Didn't feel very well when I woke up this morning but didn't have an awesome night's sleep so probably just a little tired. Woke up at 6 am promtly from a knock on the door from Nima. Got ready quickly and headed across the path to breakfast. We ate our porridge as the donkeys next to us ate from their feed bags. We started with a warmup dance much to the amusement of the owners of the tea house and the porters. It involves standing in a big circle and yelling very loudly a song to which there are hand movements, and then we were off. The hike before lunch was very steeply uphill making for a sweaty morning going through 3 Litres of water. Got to lunch and felt really ill, thought that I just hadn't drunk enough water during the hike as we are still going through a jungle-like part of the mountains and it's still very hot during the day. Went to go fill up my Camelback and Nalgene from the tap, which was boiling hot (good for bacteria, not good for gulping). While I was doing this I had left my little glass bottles of water purification tablets out on the side and had taken the cotton balls out of the iodine tablets. A curious horse (who I hadn't seen) came over ate the cotton, knocked over the bottle and began eating the tablets. He did not seem pleased when i interrupted him. I have been assured iodine does not injure horses. Whew. At least it wasn't a cow. Here is Nepal killing a cow carries a life jail sentence. Sadly the one and only thing we were warned about when we got here.

Sat down to wait for lunch and began to shiver. I felt freezing although everyone else in the group was overheating. Rachel leant me her down jacket which I put on and I tried to take a nap before lunch. Woke up 2 hours later feeling even worse. Really really nauseous. Didn't even manage to eat anything at lunch. We've gained over 1000 meters today so far so it could be attributed to the altitude which apparently affects some of us earlier than others. Shona tried to get me to eat something but the last thing I wanted to do was eat. Toby gave me some rehydration salts which tasted surprisingly good. Not what you want to say. Apparently rehydration salts taste awful if you don't need them and I thought it tasted wonderful. Still didn't feel well but figured the best thing to do would be to try to power through it. I tried to take my mind off being sick by chatting and playing games with the others. Games make the hills go faster but as everyone started to become short of breath the games died out and it became harder to ignore how bad I was really feeling. I started to feel more and more like I was going to be sick. I finally stopped and retched but nothing came up. My throat and eyes just burned. The nausea continued and Shona, Naomi and I dropped behind the group and I started to feel sicker and sicker and the retching became more and more frequent. I still wasn't managing to throw anything up. Gross but true, after about an hour of this I couldn't take it anymore and stopped to make myself sick. Bad Idea. I only threw up liquid and bile but the retching continued but worse. The bile just got worse and the retching became every few steps. Nima started to get really concerned as he had never seen anyone ill like this and became even more concerned when it became apparent I had quite a fever. We got nearer and nearer where we were spending the night and right before we arrived there we came across a medical outpost and Nima insisted we stop and I get checked out.

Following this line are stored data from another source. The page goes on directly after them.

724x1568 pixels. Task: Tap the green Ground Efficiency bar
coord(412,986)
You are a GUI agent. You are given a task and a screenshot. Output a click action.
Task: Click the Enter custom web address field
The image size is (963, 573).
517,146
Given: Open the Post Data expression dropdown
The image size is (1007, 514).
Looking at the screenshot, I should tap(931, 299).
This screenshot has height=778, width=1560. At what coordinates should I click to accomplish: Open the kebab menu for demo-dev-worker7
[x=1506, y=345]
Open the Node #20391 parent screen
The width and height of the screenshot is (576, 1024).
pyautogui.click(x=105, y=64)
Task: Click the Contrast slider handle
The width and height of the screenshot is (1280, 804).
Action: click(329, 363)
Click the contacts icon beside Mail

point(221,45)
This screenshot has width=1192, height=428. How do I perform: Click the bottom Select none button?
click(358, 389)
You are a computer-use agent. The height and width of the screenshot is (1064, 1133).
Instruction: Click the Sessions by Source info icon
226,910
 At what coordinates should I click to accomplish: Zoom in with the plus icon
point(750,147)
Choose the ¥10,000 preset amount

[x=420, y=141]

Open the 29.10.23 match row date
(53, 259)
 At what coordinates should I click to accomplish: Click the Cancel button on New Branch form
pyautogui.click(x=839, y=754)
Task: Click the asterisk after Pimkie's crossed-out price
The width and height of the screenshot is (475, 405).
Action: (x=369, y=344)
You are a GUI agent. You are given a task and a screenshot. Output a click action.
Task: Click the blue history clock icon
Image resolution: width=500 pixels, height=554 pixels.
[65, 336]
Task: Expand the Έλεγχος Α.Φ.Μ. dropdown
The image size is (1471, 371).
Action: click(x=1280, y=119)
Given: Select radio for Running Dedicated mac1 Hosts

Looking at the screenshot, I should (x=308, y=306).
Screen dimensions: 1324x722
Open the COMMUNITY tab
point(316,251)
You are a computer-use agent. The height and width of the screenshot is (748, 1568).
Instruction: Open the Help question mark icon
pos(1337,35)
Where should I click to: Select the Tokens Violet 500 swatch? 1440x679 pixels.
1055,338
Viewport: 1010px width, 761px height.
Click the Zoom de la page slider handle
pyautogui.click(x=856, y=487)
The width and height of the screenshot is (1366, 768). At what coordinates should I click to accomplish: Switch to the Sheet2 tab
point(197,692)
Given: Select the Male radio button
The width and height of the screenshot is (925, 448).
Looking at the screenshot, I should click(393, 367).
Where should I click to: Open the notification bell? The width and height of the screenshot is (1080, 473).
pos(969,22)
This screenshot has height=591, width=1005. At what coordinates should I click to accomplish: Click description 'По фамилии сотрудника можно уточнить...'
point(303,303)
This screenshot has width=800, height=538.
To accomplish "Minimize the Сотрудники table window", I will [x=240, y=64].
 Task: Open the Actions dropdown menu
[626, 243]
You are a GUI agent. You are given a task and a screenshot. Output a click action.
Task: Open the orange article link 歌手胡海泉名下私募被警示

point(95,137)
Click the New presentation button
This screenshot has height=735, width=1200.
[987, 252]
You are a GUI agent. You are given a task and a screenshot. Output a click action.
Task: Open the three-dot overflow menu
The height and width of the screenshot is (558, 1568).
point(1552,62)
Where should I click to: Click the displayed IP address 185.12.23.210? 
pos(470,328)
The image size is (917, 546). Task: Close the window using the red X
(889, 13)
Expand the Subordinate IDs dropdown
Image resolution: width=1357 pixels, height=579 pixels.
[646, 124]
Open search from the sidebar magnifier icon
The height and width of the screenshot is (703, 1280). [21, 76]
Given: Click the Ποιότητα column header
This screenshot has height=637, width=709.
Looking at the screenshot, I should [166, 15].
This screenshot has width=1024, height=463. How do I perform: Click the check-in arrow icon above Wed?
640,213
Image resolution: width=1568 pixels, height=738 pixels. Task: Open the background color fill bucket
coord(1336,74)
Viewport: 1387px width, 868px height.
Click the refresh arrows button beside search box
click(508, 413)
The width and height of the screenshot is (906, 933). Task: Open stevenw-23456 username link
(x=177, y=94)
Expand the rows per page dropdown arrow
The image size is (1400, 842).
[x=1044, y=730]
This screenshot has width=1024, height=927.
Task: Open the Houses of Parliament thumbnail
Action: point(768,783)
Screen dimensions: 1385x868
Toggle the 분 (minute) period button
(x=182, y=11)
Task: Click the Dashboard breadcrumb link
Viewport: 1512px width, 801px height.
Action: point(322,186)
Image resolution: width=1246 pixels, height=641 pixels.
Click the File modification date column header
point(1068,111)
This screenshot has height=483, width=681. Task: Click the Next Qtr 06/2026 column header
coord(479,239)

When we got the outpost there was no one there so Nima went in search of the doctor who ran the post. Sadly there was no doctor, but a nurse who only spoke Nepali. As she watched me dry heaving as Nima tried to explain how I'd been doing she attempted to convince him that I wasn't in fact ill but pregnant. Probably my first clue there I should have taken her advice with a pinch of salt. After Nima persuaded her that was not the case and she agreed to examine me. She felt and listened to my stomach which is quite swollen and told Nima that I had too much acid in my stomach. She told me to only eat boiled rice and gave me anti nausea medicine and chalk to eat. When we left the outpost it only took a couple of minutes for us to reach where some people from the group were waiting for us. T.C. was really lovely and took my backpack off me to take up to the tea house.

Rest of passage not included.